## Excerpt
The Fed did what they are supposed to. They said that not only QE, but also short term rates are dependent on economic data. Assuming that short term rates will remain zero while we see improving economic data and signs of inflation (even if only in gas and food and things we need) is just as wrong as assuming that QE is off the table if the economy takes a leg down.

What really changed is the perception that Ben would be able to jam in some QE in spite of signs of economic growth. Ben has been trying to find ways to get “people” to focus on the negatives and the concerns so that he can justify another round of QE. The minutes indicate that the rest of the board is less willing to go along with that game. Ben can talk about Okun’s law all he wants, but the other members may have had enough and will be more patient about growing the Fed’s balance sheet or expanding into riskier assets (longer duration and/or mortgages). That shift may take time for the market to digest, and near term I think it is negative for rates, but also negative for stocks. In the end, it should reduce volatility in the stock market, as the market gets better at assessing the probability of QE since it will be more directly tied to economic data (it should no longer be at the whim of one man now).

What else to watch for?

So those are the stories that drove last week. They weren’t new stories, and in many cases people were focused on them, they just happened to be the biggest drivers. They will continue to be important factors in this week’s trading.

China remains a big question. They are “landing” but it is far from clear if it is going to be a soft or hard one. Data should be less confusing over the coming weeks as the impacts of the holiday dissipate. China seems to be taking on an ever increasing role in the world’s policies. They look set to step up their involvement and commitment to the IMF, but they also seem to be taking steps to influence our policy – they have questioned QE publicly – and also seem interested in ensuring that the U.S. dollar isn’t the sole reserve currency in the future. I continue to believe that the problems there are bigger than we realize, but that the official data is unlikely to admit to the true extent of those problems. A lack of clear direction from China is the base case for now, but I would look more for negative surprises, rather than positive ones from their domestic economy. The additional IMF support might be good, but I think we have rallied about 3,000 points on the S&P over the past year on Chinese support for the IMF, so don’t think there is a whole lot more to get out of it in stocks.

(Dataset entries)
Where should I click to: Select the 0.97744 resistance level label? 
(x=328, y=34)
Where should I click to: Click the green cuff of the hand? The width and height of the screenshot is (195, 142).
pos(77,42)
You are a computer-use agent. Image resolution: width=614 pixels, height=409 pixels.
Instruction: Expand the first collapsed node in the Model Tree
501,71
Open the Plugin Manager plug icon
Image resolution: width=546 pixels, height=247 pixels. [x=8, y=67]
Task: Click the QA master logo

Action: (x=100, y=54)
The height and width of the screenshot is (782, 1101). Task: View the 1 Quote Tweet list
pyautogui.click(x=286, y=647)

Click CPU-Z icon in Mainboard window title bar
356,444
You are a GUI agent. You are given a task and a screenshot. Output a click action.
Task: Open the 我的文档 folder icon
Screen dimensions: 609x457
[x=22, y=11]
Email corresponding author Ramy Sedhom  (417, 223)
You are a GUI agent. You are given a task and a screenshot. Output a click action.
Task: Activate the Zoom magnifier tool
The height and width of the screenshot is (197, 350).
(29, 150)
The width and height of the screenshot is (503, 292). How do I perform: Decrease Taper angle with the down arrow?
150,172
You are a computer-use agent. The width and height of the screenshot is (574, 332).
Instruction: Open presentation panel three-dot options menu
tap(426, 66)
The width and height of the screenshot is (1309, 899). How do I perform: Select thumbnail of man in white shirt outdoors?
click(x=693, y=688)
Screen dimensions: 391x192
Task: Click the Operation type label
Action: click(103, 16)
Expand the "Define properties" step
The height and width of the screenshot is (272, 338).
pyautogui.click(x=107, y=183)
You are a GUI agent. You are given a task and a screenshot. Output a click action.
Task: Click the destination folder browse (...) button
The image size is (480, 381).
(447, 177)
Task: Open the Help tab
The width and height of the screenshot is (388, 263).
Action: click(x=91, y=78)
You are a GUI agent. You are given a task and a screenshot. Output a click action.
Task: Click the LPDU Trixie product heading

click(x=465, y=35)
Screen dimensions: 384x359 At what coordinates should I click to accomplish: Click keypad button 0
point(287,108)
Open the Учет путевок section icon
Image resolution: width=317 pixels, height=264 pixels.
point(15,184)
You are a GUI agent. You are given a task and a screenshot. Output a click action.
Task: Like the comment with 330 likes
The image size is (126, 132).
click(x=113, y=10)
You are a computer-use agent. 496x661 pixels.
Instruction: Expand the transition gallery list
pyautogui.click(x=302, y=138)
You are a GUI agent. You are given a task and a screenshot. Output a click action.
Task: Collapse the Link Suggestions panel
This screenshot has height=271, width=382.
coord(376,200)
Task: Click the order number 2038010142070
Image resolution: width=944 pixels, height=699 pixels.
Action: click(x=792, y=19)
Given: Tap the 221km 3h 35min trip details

## What is expected
Pick up the market commentary on the Fed and China after its last sentence and carry it forward. The items above are not needed for this work.

## Reply
The situation in the Middle East seemed to have disappeared from the headlines this week. That could be a sign that the tensions have eased and there is less risk of a problem coming from there, or just that we had enough other things to keep our attention focused that we didn’t bother looking there much. I’m leaning towards the latter. Progress in the mid-East would be positive, but I think we see another round of escalation, and the rise in oil prices that go along with it, before it truly calms down.

The energy markets seem as confusing as ever. Natural gas is a disaster. Car gas is a disaster in the other direction. Government sponsored solar companies were a disaster. On one hand we could see the nation take comfort from secure, abundant, domestic supplies of energy and build on that. At the same time, with a few screw-ups here and there by the politicians, and some defaults by junior, highly leveraged nat gas producers and we could see another wave of delays and problems that hurt all of America.

Fixed Income Allocation

We only had a minor shift in our Fixed Income Allocation target. We took off 5% of the allocation to HY, and although we looked at adding that back on Thursday, HYG didn’t hit our price target. With Friday’s action we will be looking for opportunities to add back that 5%.

We also were in and out of treasuries. We had briefly put on a 10% allocation which we put back to 0%. So far it looks like we were too early in taking that off, but our theme of treasuries being more at risk to a swift drop in price (increase in yields) remains intact. High yield has sold off since we cut the allocation, and with our deep concerns about the debt problems in Europe, this asset class needs to be watched carefully.